When you do an informal test and ask the patient to repeat words, you have many categories of words to work with. You also have the opportunity to turn a serious test into a game, e.g., “Say the word Budweiser, Miller, Coors, etc.”

Here are several types of test words:

* Spondaic words (cowboy, baseball, etc.) are marvelous test items, easy for the patient to hear and understand.

* Rhyme words (chair, pair, bear; gold, fold, sold) are useful if the patient has good hearing and you need to make the test more difficult.

* Tonality words (low pitch: blue, burn, etc.; high pitch: shape, teach, etc.) are helpful if you need to assess the patient's word-understanding ability in a specific tonal zone.

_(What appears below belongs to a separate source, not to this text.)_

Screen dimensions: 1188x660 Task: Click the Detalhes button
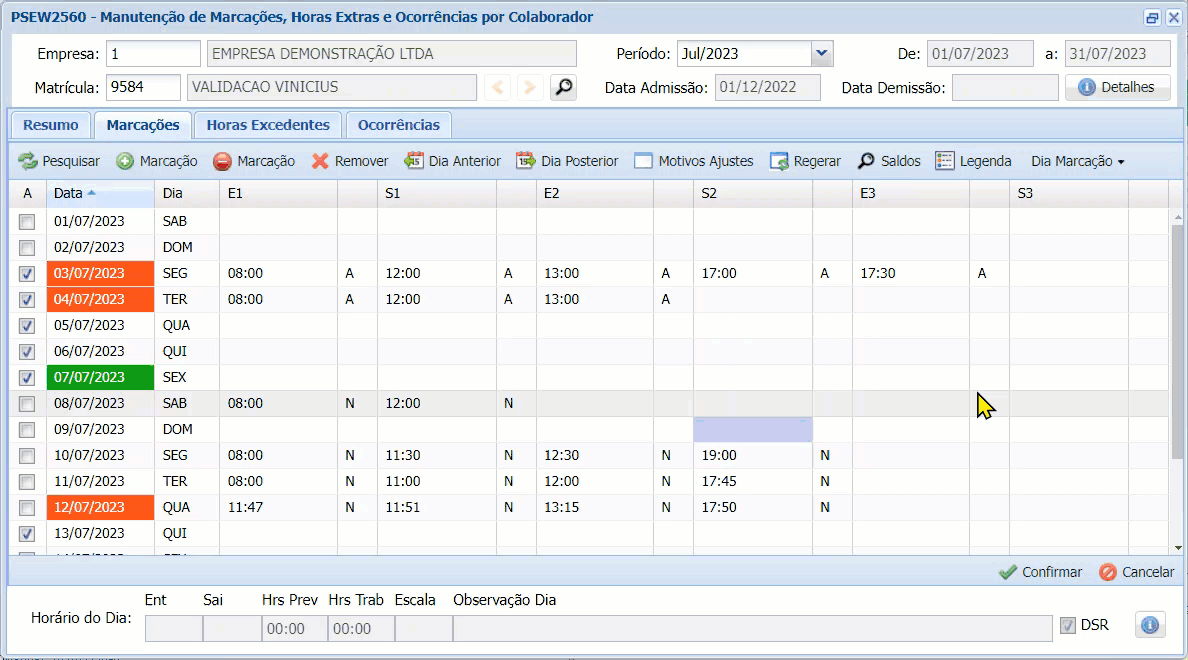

* Short sentences are great items and can be used to tailor the test to the patient's interests. For example, if you know your patient loves to shop, you can choose test sentences like, “Neiman-Marcus is having a sale.” If the patient is a sports fan, you might ask, “Who do you think is going to be in the Super Bowl?”

I do conventional hearing tests after the get-acquainted test and I use each test to get as much information as possible. I love the Speech Reception Threshold (SRT), which tells us the softest point at which the patient correctly repeats the words 50% of the time. When I give this wonderful little test I make notes on how well the patient hears above threshold and how poorly he/she hears below.

There are many inherent advantages of using words to evaluate a patient's hearing. For instance, you can analyze the type of errors the patients makes: If the test word is “blue” and the patient responds “flew,” the patient is missing a simple low-tone speech sound. You may need more gain in the low frequencies, less gain in the highs, or both.

When you ask the patient to repeat words, you also begin to establish a close working relationship with the patient. It is a very personal type of test. Patients stay motivated to work with you. Nobody goes to sleep.

Over the years, pure-tone tests tend to become very routine. The patient either hears or doesn't hear the test signal. Word tests are never static. The more you use these tests, the better you get at understanding how well or poorly the patient hears.